We demonstrate that an interferometer based on modulated magnetic field pulses enables precise characterization of the energies and lifetimes of Efimov trimers irrespective of the magnitude and sign of the interactions in 85Rb thermal gases. Despite thermal effects, interference fringes develop when the dark time between the pulses is varied. This enables the selective excitation of coherent superpositions of trimer, dimer and free atom states. The interference patterns possess two distinct damping timescales at short and long dark times that are either equal to or twice as long as the lifetime of Efimov trimers, respectively. Specifically, this behavior at long dark times provides an interpretation of the unusually large damping timescales reported in a recent experiment with 7Li thermal gases [Phys. Rev. Lett. 122, 200402 (2019)]. Apart from that, our results constitute a stepping stone towards a high precision few-body state interferometry for dense quantum gases.

Figures (3)

• Figure 1: (a) Energy spectrum of three harmonically trapped $^{85}$Rb particles with $\omega_r/(2\pi)= 350 \, \rm{Hz}$. Efimov trimer (T), atom-dimer (AD) and trap (A) states are depicted. Initially the scattering length is set at $a_{bg}=819 \, a_0$ (dashed vertical line), then modulated with amplitude $a_m$ (gray region). Note $a_0$ is the Bohr radius. (b) A schematic illustration of the Ramsey-type interferometer: A first pulse with envelope $\chi(t)$ associates atom-dimers and Efimov states out of trap states (first and second sub-graphs in (b)), the system then evolves freely during the dark time $t_d$ (third sub-graph in (b)), while a second pulse further admixes the states together with their dynamical phases that were accumulated during $t_d$ (fourth sub-graph in (b)). (c) The ratio of thermally averaged (RTA) probabilities, $\mathbb{P}_{T}(t_d)$ at $a_{bg}=819 \, a_0$ and distinct temperatures (see legend). Inset: A zoom out plot of RTA at early $t_d$. (d) [(e)] Frequency spectra referring to region I [II] of the RTA quantifying its single [multifrequency] behavior at different values of temperature $\mathcal{T}$. The vertical dotted lines correspond to the three-level model (TLM) predictions for $E^{(2)}_{T}$, $E^{(1)}_{AD}$ and a trap state (see text).

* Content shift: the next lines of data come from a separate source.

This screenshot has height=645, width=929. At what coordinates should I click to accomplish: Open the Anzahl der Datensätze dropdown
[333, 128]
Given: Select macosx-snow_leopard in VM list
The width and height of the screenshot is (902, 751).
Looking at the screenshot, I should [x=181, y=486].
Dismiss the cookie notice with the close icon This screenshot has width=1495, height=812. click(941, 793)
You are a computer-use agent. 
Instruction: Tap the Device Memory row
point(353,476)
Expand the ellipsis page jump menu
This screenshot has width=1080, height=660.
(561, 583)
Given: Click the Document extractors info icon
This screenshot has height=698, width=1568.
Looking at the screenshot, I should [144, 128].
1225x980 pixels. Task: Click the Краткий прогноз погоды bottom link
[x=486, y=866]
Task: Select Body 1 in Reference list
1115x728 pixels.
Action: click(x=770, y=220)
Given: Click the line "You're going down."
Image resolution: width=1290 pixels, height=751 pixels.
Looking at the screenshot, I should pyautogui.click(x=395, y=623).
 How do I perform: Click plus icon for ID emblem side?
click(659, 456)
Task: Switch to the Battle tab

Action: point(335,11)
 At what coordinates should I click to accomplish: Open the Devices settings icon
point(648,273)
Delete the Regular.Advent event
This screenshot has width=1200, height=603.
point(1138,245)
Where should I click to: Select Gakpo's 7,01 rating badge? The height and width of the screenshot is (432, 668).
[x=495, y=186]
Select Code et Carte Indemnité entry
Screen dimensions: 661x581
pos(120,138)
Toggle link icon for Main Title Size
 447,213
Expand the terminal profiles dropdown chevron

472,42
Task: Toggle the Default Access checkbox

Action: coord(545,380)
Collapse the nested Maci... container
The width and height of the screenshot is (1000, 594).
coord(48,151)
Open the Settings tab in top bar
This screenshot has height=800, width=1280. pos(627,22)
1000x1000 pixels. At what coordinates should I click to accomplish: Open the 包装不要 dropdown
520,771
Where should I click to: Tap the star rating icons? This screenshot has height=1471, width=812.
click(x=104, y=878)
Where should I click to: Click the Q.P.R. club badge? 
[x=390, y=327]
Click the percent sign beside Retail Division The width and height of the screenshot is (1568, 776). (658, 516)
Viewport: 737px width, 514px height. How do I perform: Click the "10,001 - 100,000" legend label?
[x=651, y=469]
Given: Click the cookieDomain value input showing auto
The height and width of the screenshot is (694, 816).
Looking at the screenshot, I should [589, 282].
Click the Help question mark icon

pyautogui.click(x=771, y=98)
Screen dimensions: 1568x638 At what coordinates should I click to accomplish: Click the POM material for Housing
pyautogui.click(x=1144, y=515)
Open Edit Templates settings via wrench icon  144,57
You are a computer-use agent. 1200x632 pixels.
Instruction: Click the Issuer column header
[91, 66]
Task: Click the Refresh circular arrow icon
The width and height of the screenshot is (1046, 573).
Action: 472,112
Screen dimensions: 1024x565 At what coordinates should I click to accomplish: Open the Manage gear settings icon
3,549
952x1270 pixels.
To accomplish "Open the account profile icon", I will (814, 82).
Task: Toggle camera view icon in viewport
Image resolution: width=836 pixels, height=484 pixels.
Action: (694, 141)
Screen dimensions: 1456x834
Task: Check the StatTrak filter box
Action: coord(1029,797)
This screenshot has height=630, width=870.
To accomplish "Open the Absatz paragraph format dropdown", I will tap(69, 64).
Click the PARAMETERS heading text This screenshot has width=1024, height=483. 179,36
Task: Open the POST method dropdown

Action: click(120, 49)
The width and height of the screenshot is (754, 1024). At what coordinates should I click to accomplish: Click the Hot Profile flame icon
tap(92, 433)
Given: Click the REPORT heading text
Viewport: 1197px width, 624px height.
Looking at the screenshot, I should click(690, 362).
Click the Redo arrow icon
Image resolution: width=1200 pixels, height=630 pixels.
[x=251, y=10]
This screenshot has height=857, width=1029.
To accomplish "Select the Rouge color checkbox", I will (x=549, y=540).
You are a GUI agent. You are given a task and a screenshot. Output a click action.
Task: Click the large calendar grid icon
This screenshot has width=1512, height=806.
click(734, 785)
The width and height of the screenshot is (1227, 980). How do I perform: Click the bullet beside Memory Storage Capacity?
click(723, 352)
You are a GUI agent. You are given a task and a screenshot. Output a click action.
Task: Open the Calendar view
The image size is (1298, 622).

• Figure 2: (a) $\mathbb{P}_{T}(t_d)$ for different temperatures (see legend), taking into account the decay width, $\Gamma^{(2)}/h=748 \, \rm{Hz}$ of the first excited Efimov state at $a_{bg}=2030 \, a_0$. The gray solid lines outline the upper and lower peak envelopes. The inset presents the frequency spectrum pertaining to region II, $\left| F_{II}(\omega) \right|$. (b) The mean peak-to-peak envelope, $\mathbb{P}^p_{T}(t_d)$ is fitted with the exponentials $f_{i/ii}(t_d)=g_{i/ii}e^{-\Gamma_{i/ii}(t_d-t^0_{i/ii})/\hbar}+w_{i/ii}$ at dark time intervals $i$ and $ii$ (black and green dashed lines) with $g_{i/ii}$, $w_{i/ii}$ representing fitting constants. The characteristic decay time of the oscillations at long $t_d$ is twice as long as the intrinsic Efimov lifetime $\hbar/\Gamma^{(2)}$.
• Figure 3: (a) $\mathbb{P}_{T}(t_d)$ at $a_{bg}=-2030 \, a_0$ and various temperatures (see legend). The driving frequency is resonant with the transition between the ground Efimov and the first trap state, and the decay width of the former $\Gamma^{(1)}/h=41 \, \rm{kHz}$. The inset presents the frequency spectrum of region I, $\left| F_I(\omega) \right|$. (b) The mean peak-to-peak envelope, $\mathbb{P}^p _{T}(t_d)$ at $\mathcal{T}=270 \, \rm{nK}$ is fitted with $f_{i/ii}(t_d)=g_{i/ii}e^{-\Gamma_{i/ii}(t_d-t^0_{i/ii})/\hbar}+w_{i/ii}$ at the dark time intervals $i$ and $ii$. Even at attractive interactions the energy and lifetime of Efimov states can be simultaneously assessed.